Wednesday, July 29, 2009

Parents' Day

That Parent's Day was not there even two decades back would come as a surprise to many. Yet it is a fact that it was only in 1994 that the holiday got an official acceptance in the U.S.A.

It is hard to pinpoint the exact time when the idea of having a Parent's Day was really born. However, the holiday can be said to stem from the eternal human desire to honor and appreciate parents - those special beings upon whom lie the foundation of a new generation, whose enormous effort results in the creation of a better species of humankind that can show a new direction to the world.

In the U.S.A., Parent's Day was born out of a united effort of several religious, civic and elected leaders, who felt the need of an occasion to promote responsible parenting in the society, to highlight the important roles parents have in the successful raising of their children and to uphold the ideal parental role models for the benefit of the new generation.

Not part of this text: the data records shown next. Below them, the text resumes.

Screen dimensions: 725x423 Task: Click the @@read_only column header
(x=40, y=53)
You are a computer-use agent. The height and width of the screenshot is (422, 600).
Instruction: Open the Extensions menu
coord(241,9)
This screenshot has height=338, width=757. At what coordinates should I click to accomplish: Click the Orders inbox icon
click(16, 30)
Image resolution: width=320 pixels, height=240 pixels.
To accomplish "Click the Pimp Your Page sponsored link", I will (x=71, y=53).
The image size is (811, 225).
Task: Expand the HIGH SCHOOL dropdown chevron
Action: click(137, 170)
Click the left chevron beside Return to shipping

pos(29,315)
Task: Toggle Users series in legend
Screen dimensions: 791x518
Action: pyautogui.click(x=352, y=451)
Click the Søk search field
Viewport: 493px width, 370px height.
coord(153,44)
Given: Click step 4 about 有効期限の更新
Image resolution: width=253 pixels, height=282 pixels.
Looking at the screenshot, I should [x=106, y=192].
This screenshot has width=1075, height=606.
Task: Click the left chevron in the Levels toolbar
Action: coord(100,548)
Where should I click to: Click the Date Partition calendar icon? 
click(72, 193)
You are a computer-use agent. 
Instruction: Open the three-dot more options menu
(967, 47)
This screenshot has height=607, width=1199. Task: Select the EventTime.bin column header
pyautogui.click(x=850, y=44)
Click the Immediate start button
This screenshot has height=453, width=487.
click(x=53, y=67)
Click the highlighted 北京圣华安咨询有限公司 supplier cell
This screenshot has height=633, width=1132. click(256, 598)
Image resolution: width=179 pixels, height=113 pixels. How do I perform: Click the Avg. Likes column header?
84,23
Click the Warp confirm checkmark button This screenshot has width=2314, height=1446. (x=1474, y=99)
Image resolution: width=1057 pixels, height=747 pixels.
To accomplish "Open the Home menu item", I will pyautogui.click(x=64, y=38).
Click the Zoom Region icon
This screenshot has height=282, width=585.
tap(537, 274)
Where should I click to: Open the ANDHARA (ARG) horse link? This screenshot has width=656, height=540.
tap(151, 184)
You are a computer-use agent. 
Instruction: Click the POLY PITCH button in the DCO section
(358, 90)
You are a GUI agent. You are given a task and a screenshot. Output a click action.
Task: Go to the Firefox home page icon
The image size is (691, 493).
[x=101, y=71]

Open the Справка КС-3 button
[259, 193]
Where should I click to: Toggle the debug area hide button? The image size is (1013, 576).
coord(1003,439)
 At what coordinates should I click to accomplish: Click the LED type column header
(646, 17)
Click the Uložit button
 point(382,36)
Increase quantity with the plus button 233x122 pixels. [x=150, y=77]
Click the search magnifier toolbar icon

Parent's Day was officially established in 1994 with the sincere efforts of the then US President Bill Clinton. During his presidential term in White House, Clinton felt that despite having a Father's Day and a Mother's Day that honored fathers and mothers individually there existed a void. Raising children in a proper way requires the presence and combined endeavor of both parents and hence there needed to be an occasion that appreciated parents collectively. The President strived to establish Parent's Day and this was realized when he signed into law a resolution for "recognizing, uplifting, and supporting the role of parents in the rearing of children." This resolution was cohesively adopted by the U.S. Congress. It would establish the American celebration of Parent's Day on the fourth Sunday of every July.

Today, Parents' Day is observed in the U.S. annually on the fourth Sunday of every July. It is also celebrated in many other countries such as the Republic of Korea, Vietnam and India. Irrespective of where it is held, it is an occasion for children to express their gratitude and appreciation for parents and acknowledge their untiring efforts in bringing them up.

When you feel like breaking down or crashing in,
Who do you turn to, to forgive your sin?
When you cried your lonely tears,
Who will be there to fight your fears?
And when it feels like no one would understand,
Who was there to hold your hand?

There are people whom you can't replace,
They're the ones who gave you your face.
They'll love you through thick and thin,
They show you the light from deep within.
And if by chance, you happen to die,
They'll be the ones who will really cry.

You see, my friend, there's no one who can love you more,
Than your very own parents, that's for sure.
Always remember that this is true,
That wherever you go, your parents will be there for you.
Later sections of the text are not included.